Set down the first line below and each line after it, ending with the one that holds "You are a computer-use". Pictures do not belong in the copy.

Saved data entries
⟨

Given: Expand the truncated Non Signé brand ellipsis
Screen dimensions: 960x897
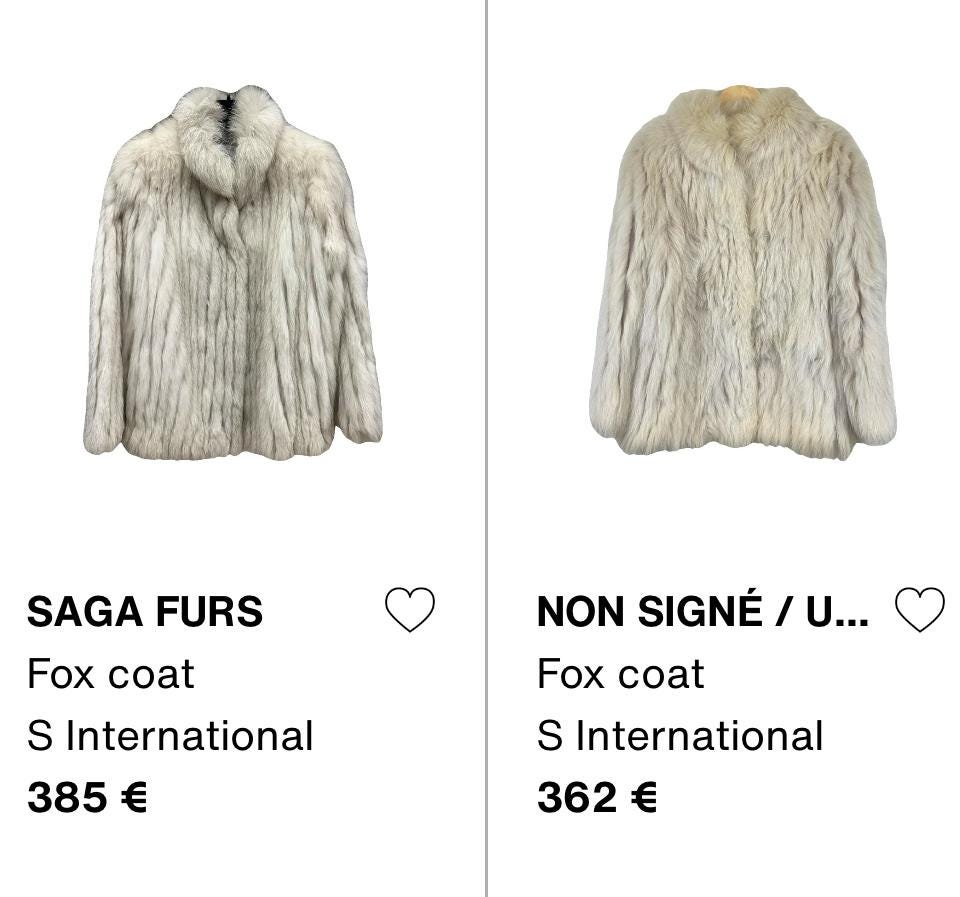Looking at the screenshot, I should 850,612.
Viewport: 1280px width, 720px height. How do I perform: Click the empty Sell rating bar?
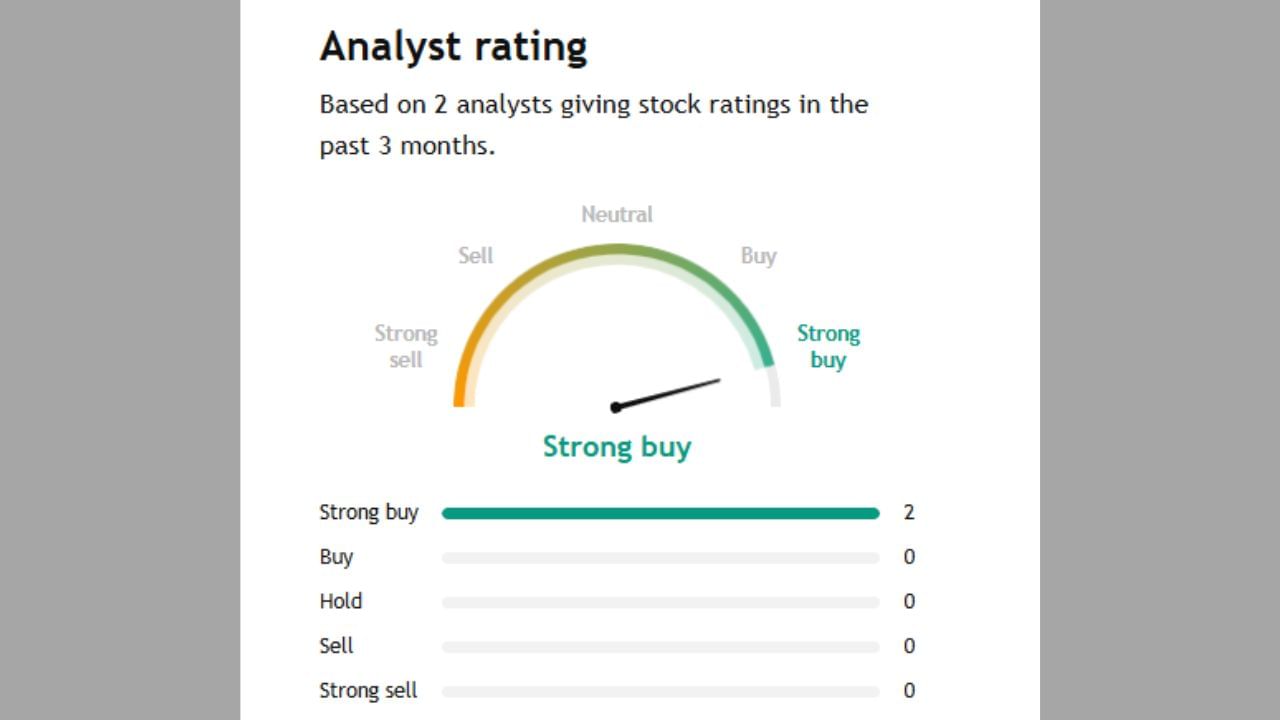tap(660, 647)
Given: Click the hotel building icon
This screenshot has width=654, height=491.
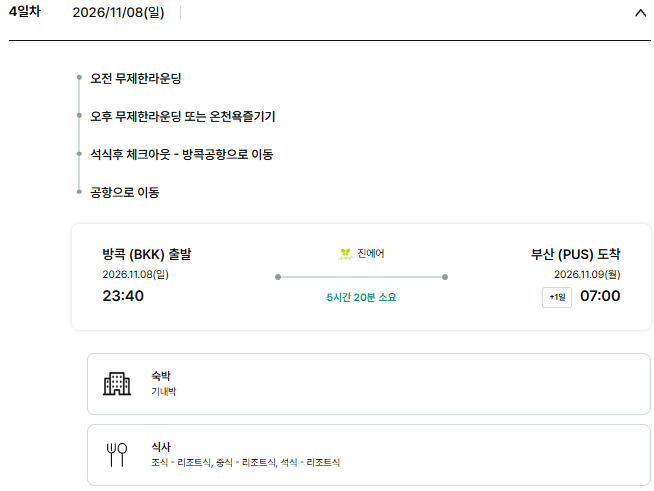Looking at the screenshot, I should coord(117,383).
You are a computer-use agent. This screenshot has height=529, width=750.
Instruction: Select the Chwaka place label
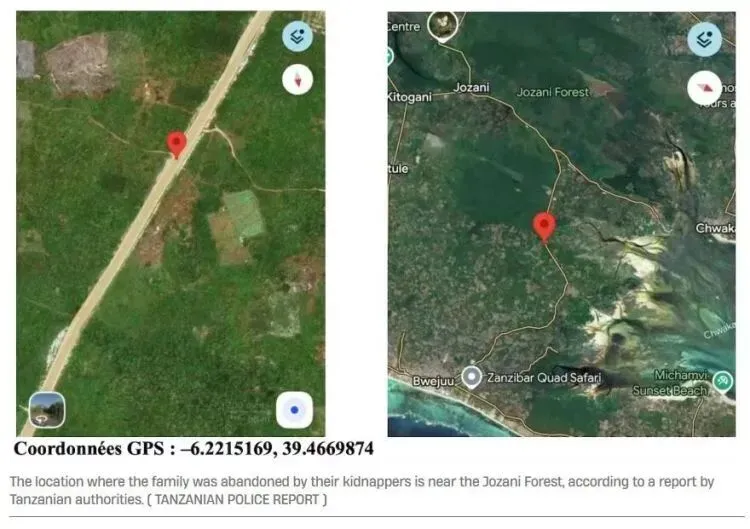coord(716,228)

⟩

→ **TASK ANSWER**:
Given: Expand the truncated Non Signé brand ellipsis
Screen dimensions: 960x897
Looking at the screenshot, I should 850,612.
Viewport: 1280px width, 720px height. How do I perform: Click the empty Sell rating bar?
tap(660, 647)
Given: Click the hotel building icon
This screenshot has width=654, height=491.
Looking at the screenshot, I should coord(117,383).
You are a computer-use agent. This screenshot has height=529, width=750.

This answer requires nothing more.